- [EXERCISES TO COMPLETE]
(a) Decide whether each statement below agrees with the reading text, and support each yes or no with the deciding words of the reading text, quoted exactly: (i) the problem arises with an operator that has an inplace-mutation; (ii) the custom operator in the test is registered as "mylib::baz"; (iii) the test turns graph partition off.
(b) Write out, word for word, the part of the reading text that opens with the words containing "num_partitions = len([p" and closes with "return output.copy_(x)".

- [READING TEXT]
^^^^

This occur with the operator vllm.unified_attention_with_output, which has an inplace-mutation, which results in this code not properly setting origin_node. Here's a smaller repro for the pytorch side:

        @torch._inductor.config.patch("graph_partition", True)
        @torch._inductor.config.patch("implicit_fallbacks", True)
        def test_graph_partition_custom_rule_inplace(self):
            def get_num_partitions(code):
                code = "".join(code)
                found = re.search(r"partitions=\[(.*)\]", code)
                assert found is not None
                partitions = found.group(1)
                num_partitions = len([p for p in partitions.split(",") if p])
                return num_partitions

            x = torch.randn(2, device="cuda")
            
            @torch.library.custom_op("mylib::baz", mutates_args=("output",))
            def baz(x: torch.Tensor, flag: int, output: torch.Tensor) -> None:
                return output.copy_(x)

^^^^

- [INPUT DATA]

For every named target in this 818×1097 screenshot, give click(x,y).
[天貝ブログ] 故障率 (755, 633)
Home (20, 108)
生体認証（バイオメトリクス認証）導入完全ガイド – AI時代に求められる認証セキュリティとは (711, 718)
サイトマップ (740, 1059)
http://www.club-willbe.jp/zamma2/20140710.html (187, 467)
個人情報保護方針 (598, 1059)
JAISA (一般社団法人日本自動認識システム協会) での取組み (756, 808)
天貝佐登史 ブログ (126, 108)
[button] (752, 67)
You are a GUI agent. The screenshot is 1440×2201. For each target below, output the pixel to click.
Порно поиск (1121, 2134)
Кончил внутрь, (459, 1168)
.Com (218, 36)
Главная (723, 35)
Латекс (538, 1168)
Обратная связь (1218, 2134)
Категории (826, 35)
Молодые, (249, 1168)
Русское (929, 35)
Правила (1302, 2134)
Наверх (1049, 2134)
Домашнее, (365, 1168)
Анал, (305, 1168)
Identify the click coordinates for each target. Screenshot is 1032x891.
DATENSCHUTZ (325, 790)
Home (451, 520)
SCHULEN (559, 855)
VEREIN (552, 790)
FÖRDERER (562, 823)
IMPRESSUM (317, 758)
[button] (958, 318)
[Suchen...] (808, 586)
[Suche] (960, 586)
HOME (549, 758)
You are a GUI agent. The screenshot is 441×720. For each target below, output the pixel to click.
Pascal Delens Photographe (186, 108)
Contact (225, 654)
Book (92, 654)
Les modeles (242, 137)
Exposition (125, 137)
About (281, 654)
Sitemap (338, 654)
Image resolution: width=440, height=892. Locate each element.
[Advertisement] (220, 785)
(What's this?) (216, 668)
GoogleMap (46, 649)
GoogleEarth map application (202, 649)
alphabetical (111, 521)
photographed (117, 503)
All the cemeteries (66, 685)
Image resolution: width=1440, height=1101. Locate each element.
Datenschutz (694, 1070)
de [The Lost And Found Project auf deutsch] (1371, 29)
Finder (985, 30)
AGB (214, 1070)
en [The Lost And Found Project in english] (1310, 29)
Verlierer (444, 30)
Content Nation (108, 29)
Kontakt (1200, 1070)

^^^^

- [ANSWER SET]
(a)
(i) Yes: "which has an inplace-mutation".
(ii) Yes: "@torch.library.custom_op("mylib::baz", mutates_args=("output",))".
(iii) No: "@torch._inductor.config.patch("graph_partition", True)".

(b)
num_partitions = len([p for p in partitions.split(",") if p])
                return num_partitions

            x = torch.randn(2, device="cuda")
            
            @torch.library.custom_op("mylib::baz", mutates_args=("output",))
            def baz(x: torch.Tensor, flag: int, output: torch.Tensor) -> None:
                return output.copy_(x)